Collected data entries:
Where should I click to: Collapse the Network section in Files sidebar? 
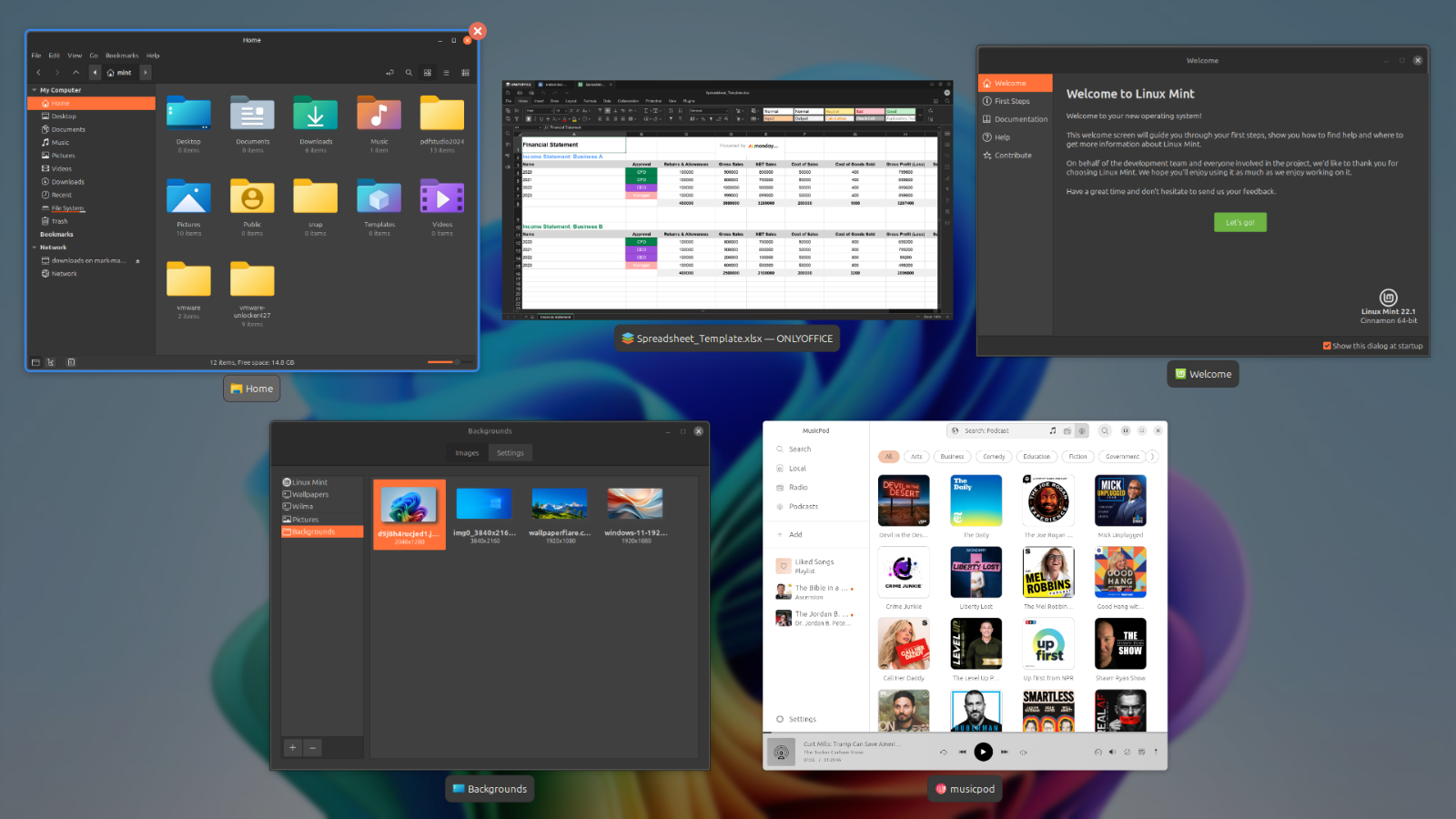coord(35,248)
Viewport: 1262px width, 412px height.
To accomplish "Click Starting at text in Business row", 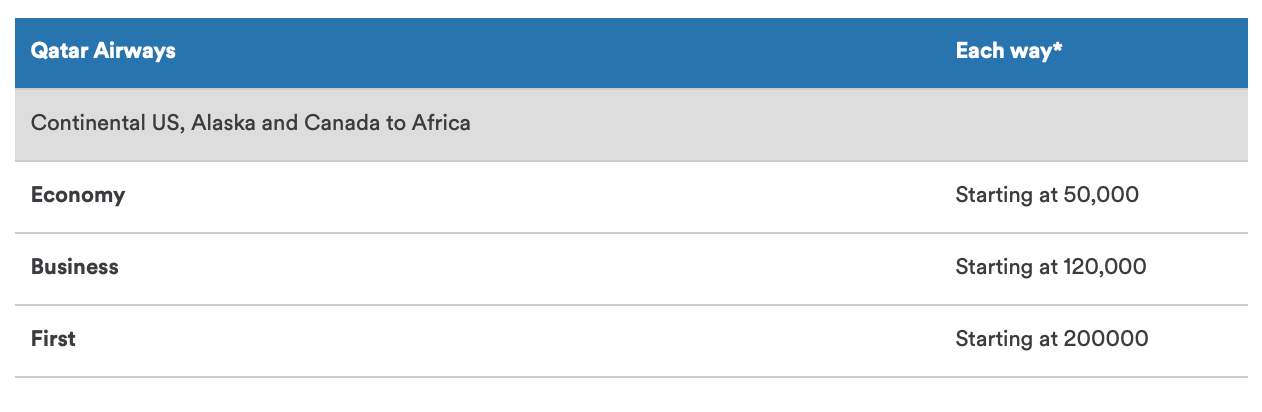I will tap(1007, 267).
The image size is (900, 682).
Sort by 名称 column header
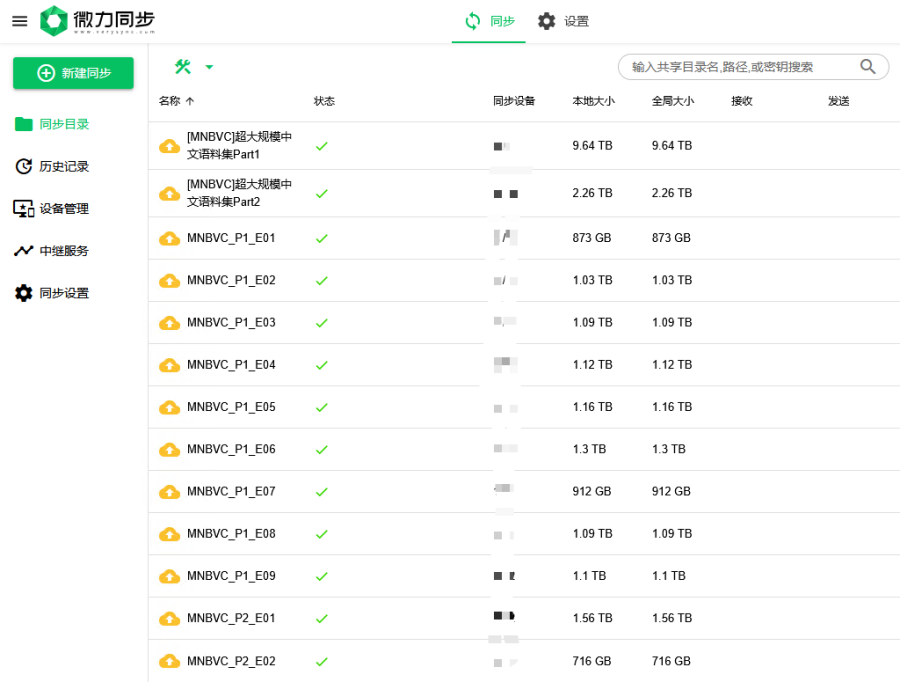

§ WHAT YOU WILL DO: The line containing "The image size is (900, 682)." and all lines after it, through the last line of the records, should be returned exactly. Omit the pictures.

§ TASK RESULT:
The image size is (900, 682).
Sort by 名称 column header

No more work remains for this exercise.